> Work instruction 1: Please update the baked asparagus text, giving everything from "There are various" down to "from the pot." again with "ice bath" changed to "cold-water bath".
> Work instruction 2: According to the baked asparagus text, how many calories are in about five spears of asparagus?

> Text excerpt:
▼

Baked Asparagus Recipe, with Portobello Mushroom - Dr. Axe

Baked Asparagus Recipe, with Portobello Mushroom

Baked asparagus recipe - Dr. Axe

It can be difficult for me to understand when someone says that they don’t like vegetables. But then I hear about the overcooked, mushy asparagus they associate with vegetable time, and I can understand their distaste.

To remedy this, I have a few tricks up my sleeve. First, pick up some fresh asparagus at your local farmer’s market or supermarket. It’s the prime season now.

The next is to make a delicious vegan and vegetarian dish that deserves its place as the main — no meat here. (It can also serve as a top-notch side dish.) This baked asparagus dish served in a portobello mushroom with arugula, quinoa and red onion will delight any diner.

Best Way to Cook Asparagus?

There are various ways you can cook asparagus, like sautéing in a pan or boiling. But I find those can be difficult for asparagus lovers-in-training. Sautéing can take longer than expected or leave asparagus too crunchy for the taste of some, while boiling or even steaming always runs the risk of overcooking, plus an ice bath is required afterwards to keep the vegetable from cooking even after it’s been removed from the pot.

For most dishes, my preferred way of cooking asparagus is to bake it. Not only is this easy, but the cleanup is minimal, and we could all use less dishes to wash after dinner. Because none of the flavor is lost to water, roasting also ensures you get an intense asparagus flavor.


Asparagus Nutrition

When you eat asparagus, though, you get more than just a great-tasting vegetable. Asparagus nutrition is pretty impressive: about five spears have no fat and only 20 calories, but they’re packed with antioxidant and anti-inflammatory properties, which help prevent disease.

One serving of asparagus has nearly double your daily allowance of vitamin K, which helps blood clot properly and increases bone strength, and a ton of vitamin C.

▲

> Supplied information:
▼

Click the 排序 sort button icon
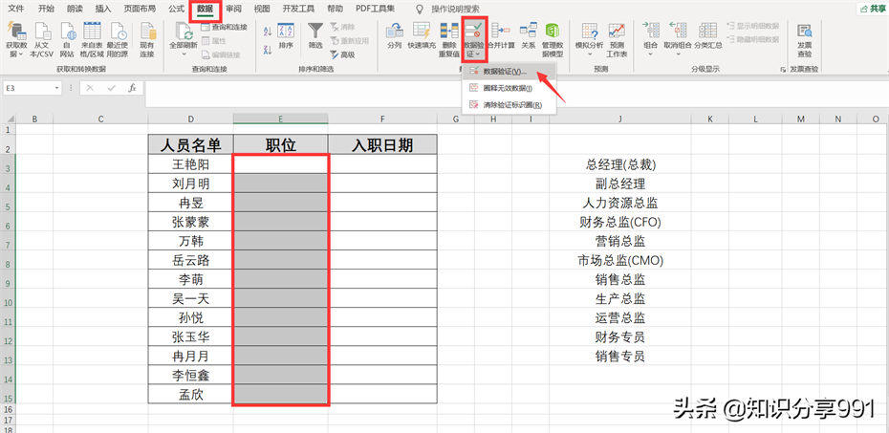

▲

> Written reply 1:
There are various ways you can cook asparagus, like sautéing in a pan or boiling. But I find those can be difficult for asparagus lovers-in-training. Sautéing can take longer than expected or leave asparagus too crunchy for the taste of some, while boiling or even steaming always runs the risk of overcooking, plus an cold-water bath is required afterwards to keep the vegetable from cooking even after it’s been removed from the pot.

> Written reply 2: Only 20 calories.